Il Brasile affamato di grandi dighe
19/02/2013
Quella brasiliana è senza dubbio un'economia in grande crescita, nonostante il Pil nel 2012 sia aumentato “solo” dell'1,6 per cento, dopo il +2,7 per cento registrato nel 2011. E lo sviluppo economico necessita anche un aumento della produzione di energia. Per risolvere la questione l'esecutivo di Brasilia ha scelto la ricetta delle grandi dighe, agevolata dalla presenza sul territorio nazionale di immensi corsi d'acqua, Rio delle Amazzoni in primis.
Non c'è solo la contestatissima diga di Belo Monte, oggetto di ricorsi e proteste e da mesi in primo piano sulla stampa internazionale e anche su quella italiana. Basti pensare che nell'agenda del ministero dell'Energia e delle miniere è in programmazione -entro il 2021- la costruzione di ben 34 mega impianti idroelettrici, i quali frutteranno un aumento della generazione di energia elettrica pari a circa il 50 per cento. Dati di assoluto rilievo, che è facile desumere esaminando anche in maniera molto sommaria alcune tra le principali opere già in fase di realizzazione o ancora sulla carta.

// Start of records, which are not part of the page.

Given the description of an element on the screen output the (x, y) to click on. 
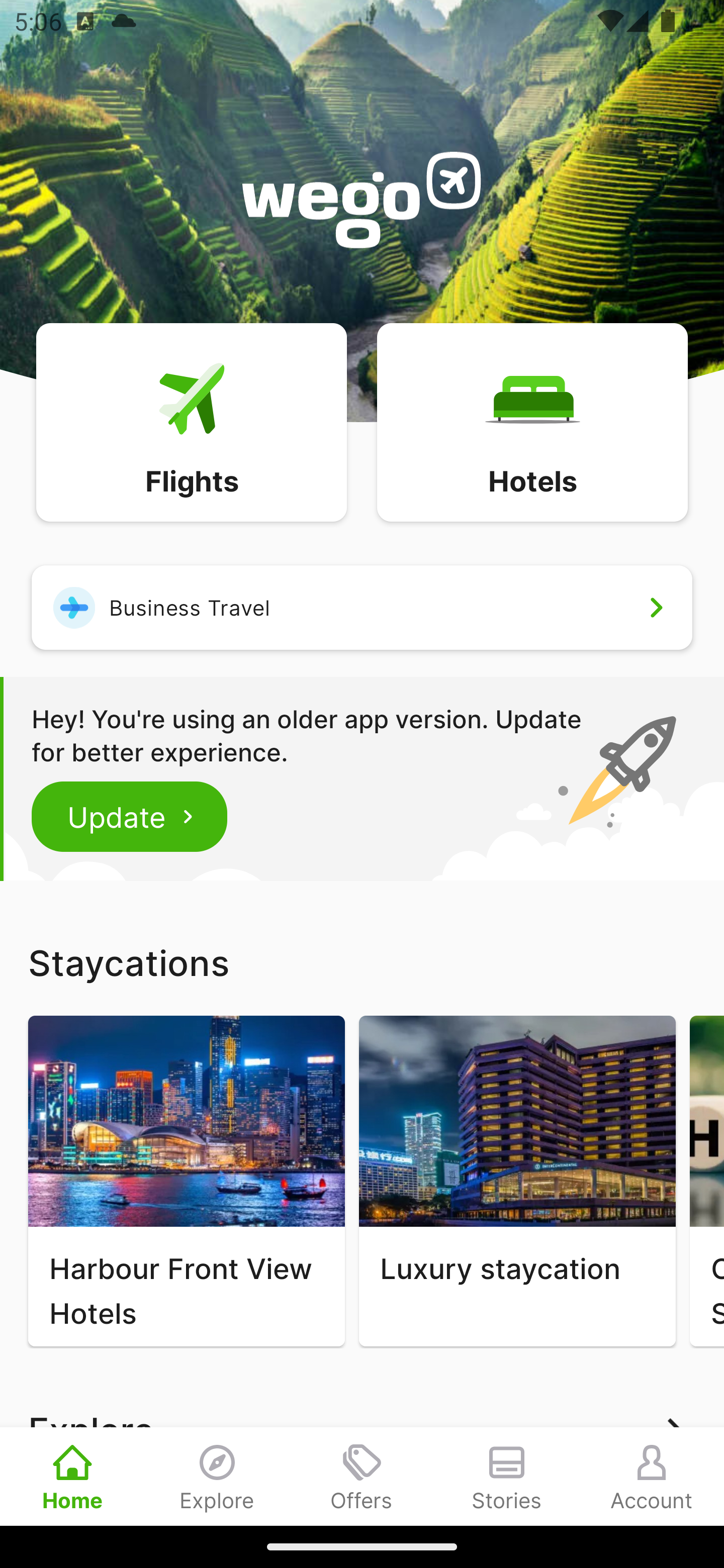
Flights (191, 420)
Hotels (532, 420)
Business Travel (361, 607)
Update (129, 815)
Staycations (362, 962)
Harbour Front View Hotels (186, 1181)
Luxury staycation (517, 1181)
Explore (216, 1475)
Offers (361, 1475)
Stories (506, 1475)
Account (651, 1475)
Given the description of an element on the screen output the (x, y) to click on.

Prendiamo le dighe di Jirau e Santo Antonio, sul fiume Madeira, nel cuore della sterminata regione amazzonica. Quando la prima sarà completata (si prevede all’inizio del 2015) potrà contare sulle turbine più grandi di tutto il pianeta, 47 torri alte come l’Empire State Building, cioè circa 400 metri, e una linea di trasmissione che si farà strada per quasi 2mila chilometri tra foreste e aree agricole per servire la megalopoli di Sao Paolo. L’impianto di Santo Antonio non sarà da meno, facendo lievitare i costi solo per questi due progetti oltre i 15 miliardi di dollari. Una bella porzione del denaro -fino a 150 miliardi- che si calcola dovrà essere speso entro il 2021.
Insomma, non bastava la caccia indiscriminata al prezioso legno della Foresta Amazzonica, ora ci si mettono anche le “dighe di Stato”. Non è necessaria un’approfondita conoscenza del territorio per comprendere come la biodiversità sia a rischio, così come le popolazioni indigene.
Le tensioni sociali hanno superato il livello di guardia e anche in questo caso c’è ben poco da stupirsi, quando centinaia di famiglie sono sfollate e sradicate dal loro territorio, il più delle volte a fronte di misere compensazioni. Oltre agli incalcolabili danni ambientali, ci si chiede poi se investimenti di centinaia di miliardi siano destinati a garantire sviluppo, oppure graveranno sulle spalle delle generazioni future sotto forma della piaga del debito.
L’associazione statunitense International Rivers ha evidenziato come in totale gli sbarramenti che sorgeranno entro il 2021 saranno addirittura 168. Tra questi vanno ricompresi anche quelli di dimensioni molto ridotte, che però sommati agli altri rischiano di peggiorare una situazione già molto critica. In Brasile scorre un quinto delle acque dolci del Pianeta, ma i fiumi ogni giorno che passa sono imbrigliati, i loro percorsi stravolti, la loro flora e fauna sono in pericolo.
Si calcola che in un decennio sarà inondata un’area di oltre 2.500 chilometri quadrati. Una follia che forse i tanti movimenti di resistenza locali riusciranno almeno in parte a bloccare.